**Problem description:**
Every line from the one with "Task: Click the Enable Group Manager button" through the end of the entries below should be written out exactly; the pictures should not.

Start of Block

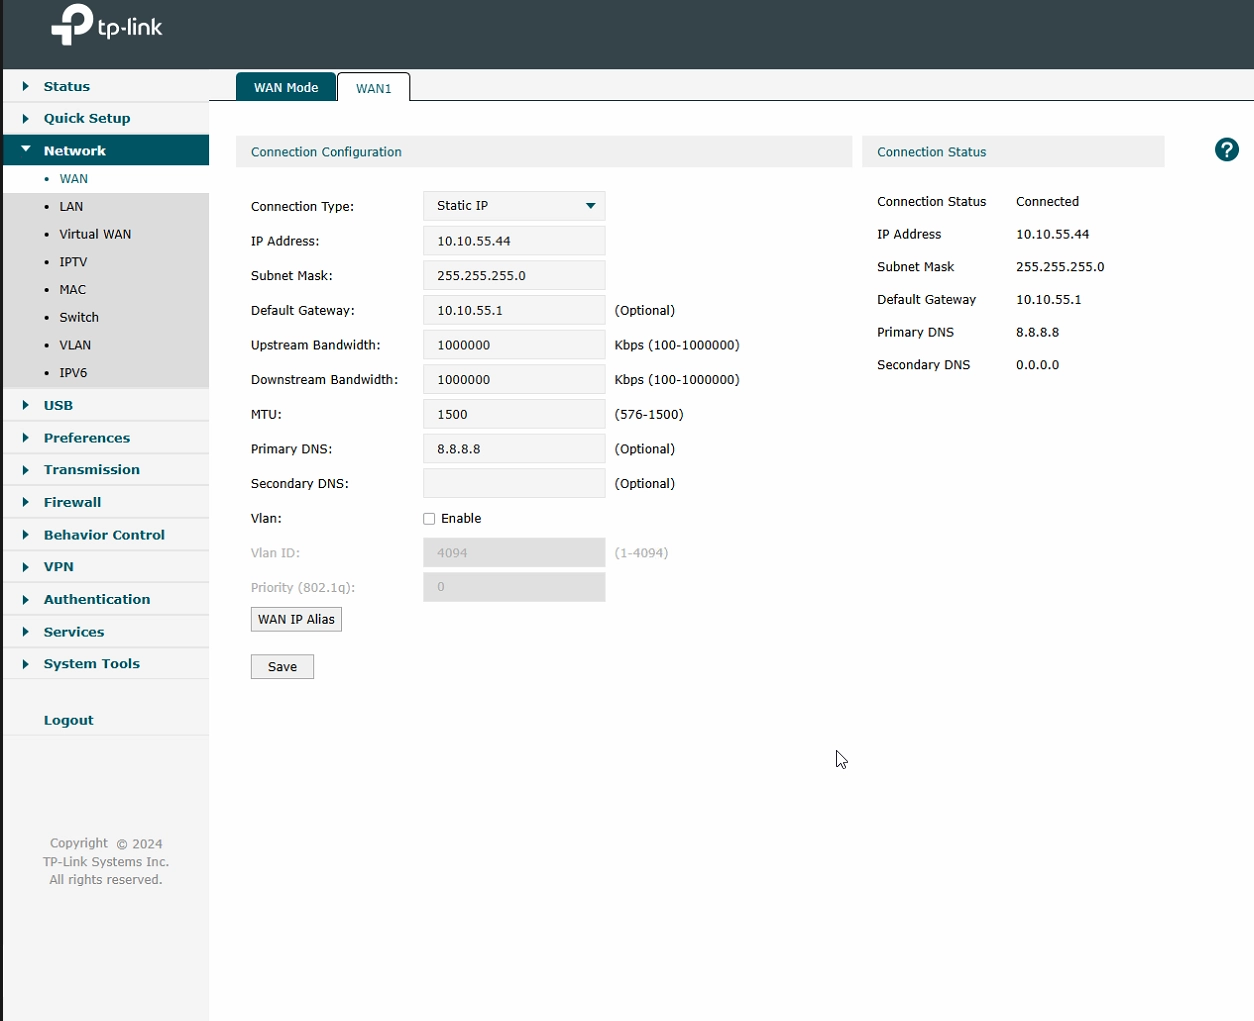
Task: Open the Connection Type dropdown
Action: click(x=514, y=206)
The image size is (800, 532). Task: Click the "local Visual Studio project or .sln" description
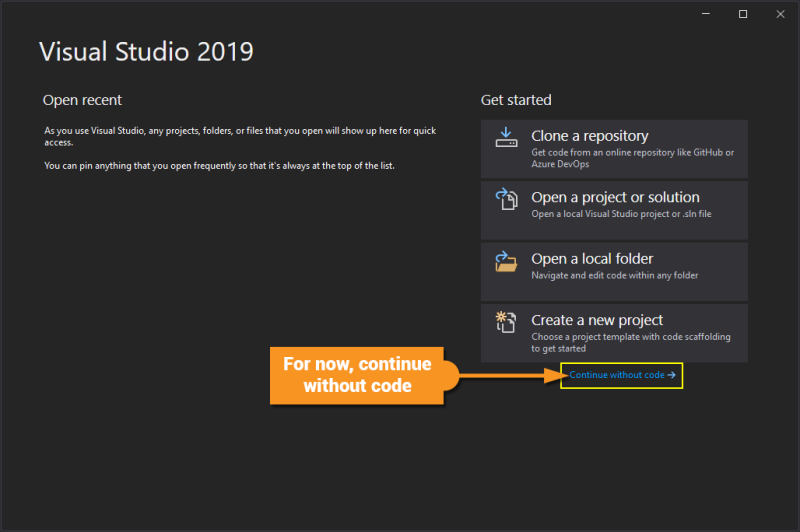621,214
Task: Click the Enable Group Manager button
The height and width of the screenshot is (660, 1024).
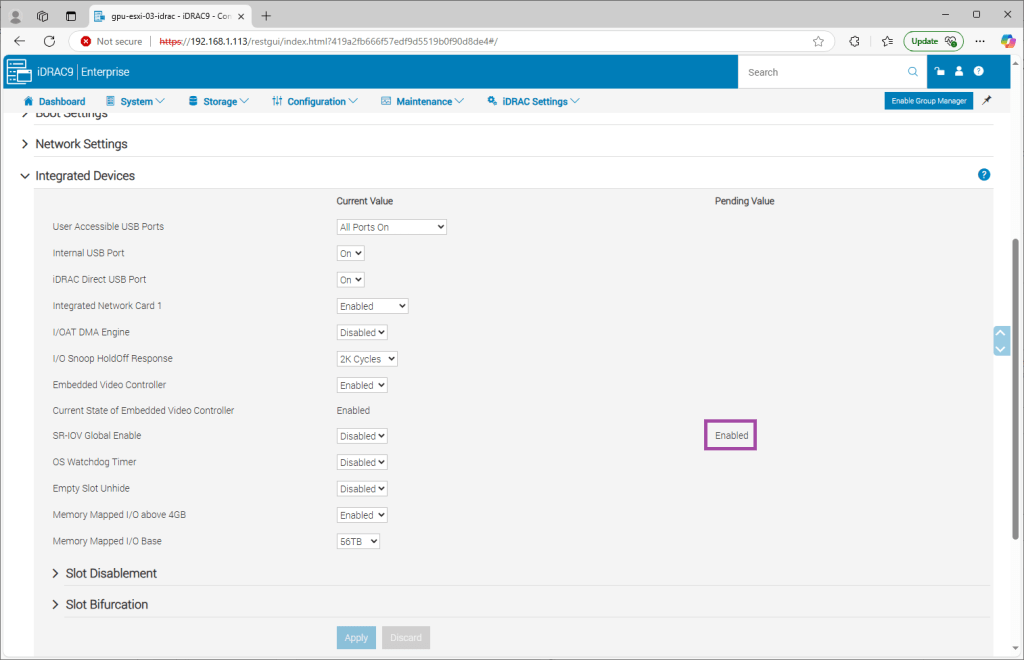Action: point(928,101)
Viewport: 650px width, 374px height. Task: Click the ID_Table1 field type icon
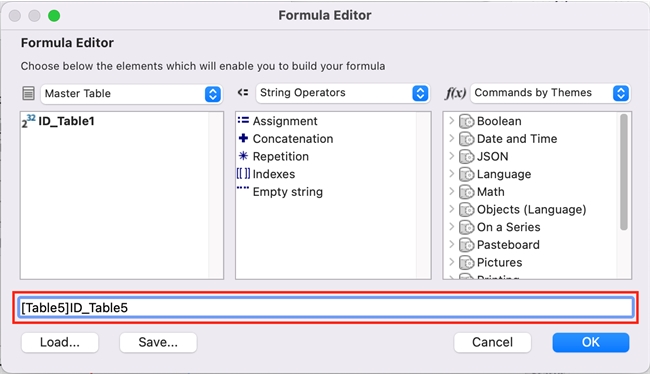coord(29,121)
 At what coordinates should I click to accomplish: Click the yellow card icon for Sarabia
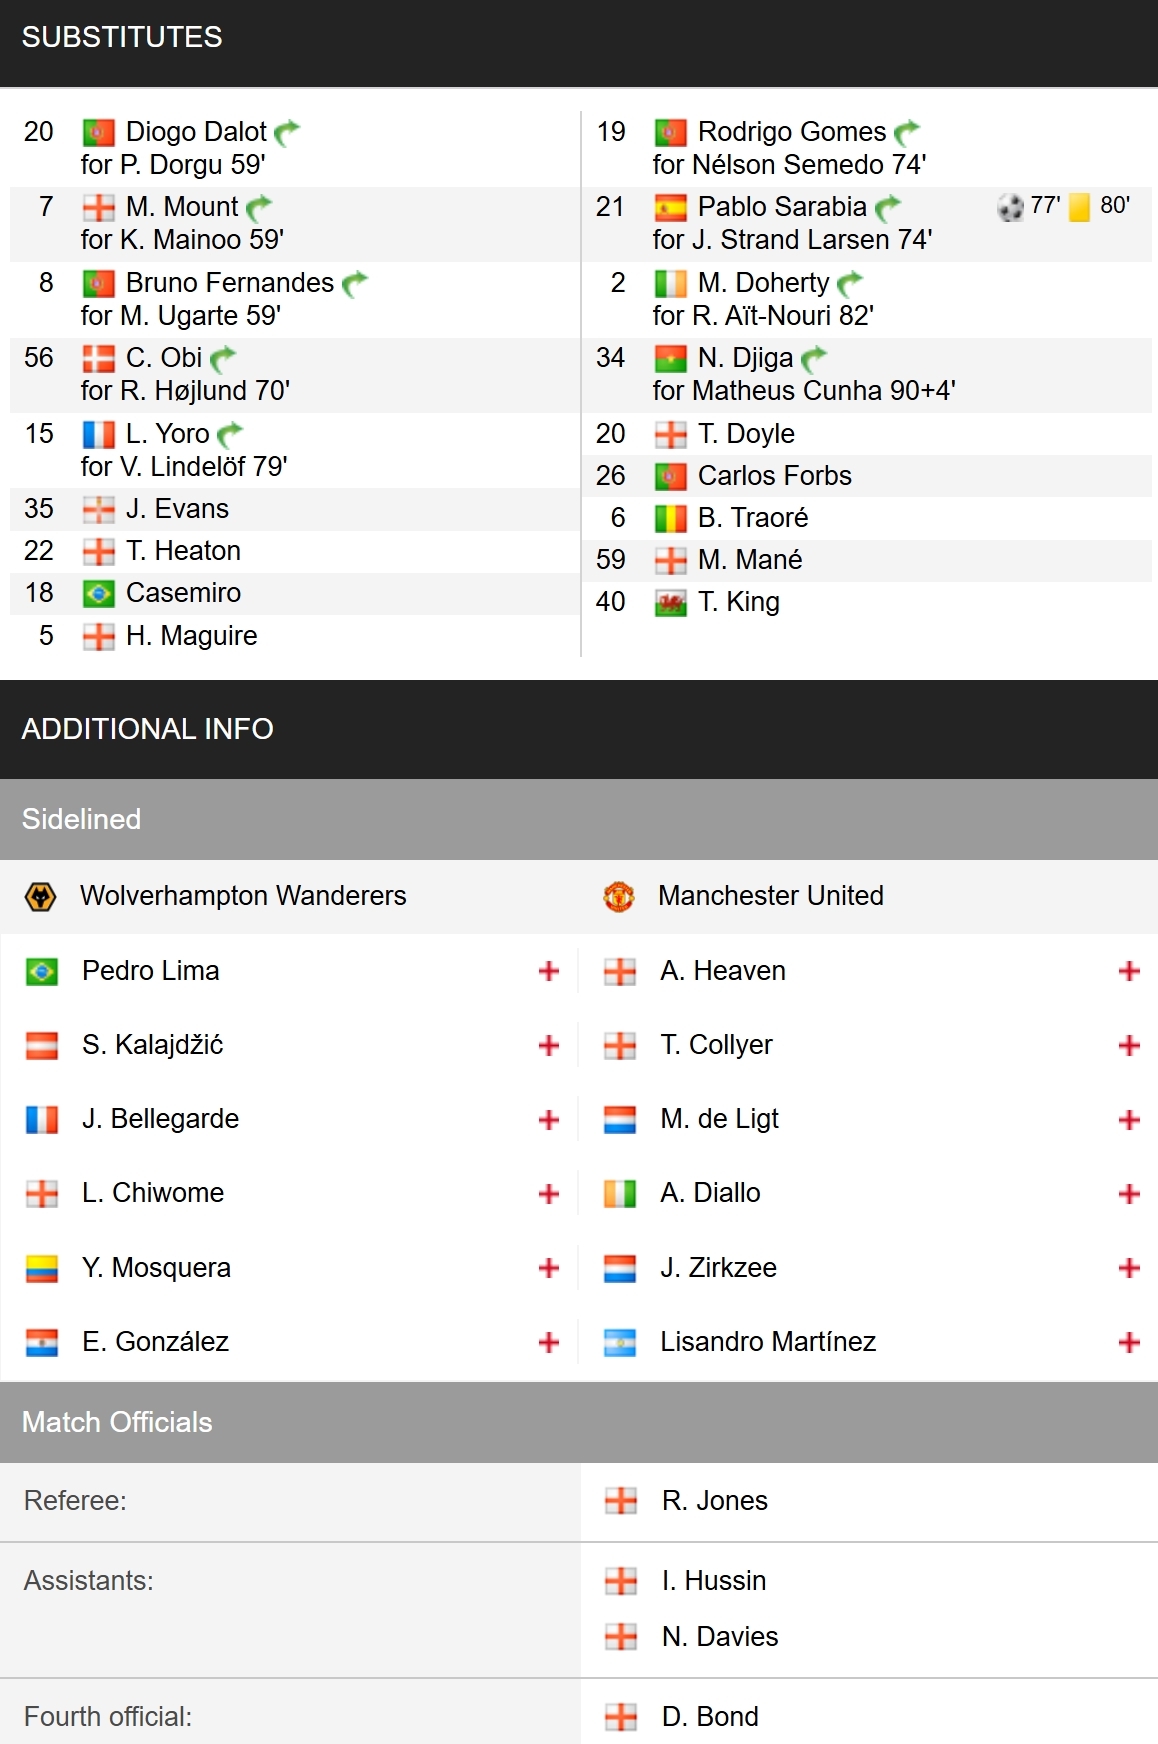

End of Block

**Response to this task:**
Task: Click the Enable Group Manager button
The height and width of the screenshot is (660, 1024).
Action: point(928,101)
Viewport: 650px width, 374px height. Task: Click the ID_Table1 field type icon
coord(29,121)
 At what coordinates should I click to accomplish: Click the yellow card icon for Sarabia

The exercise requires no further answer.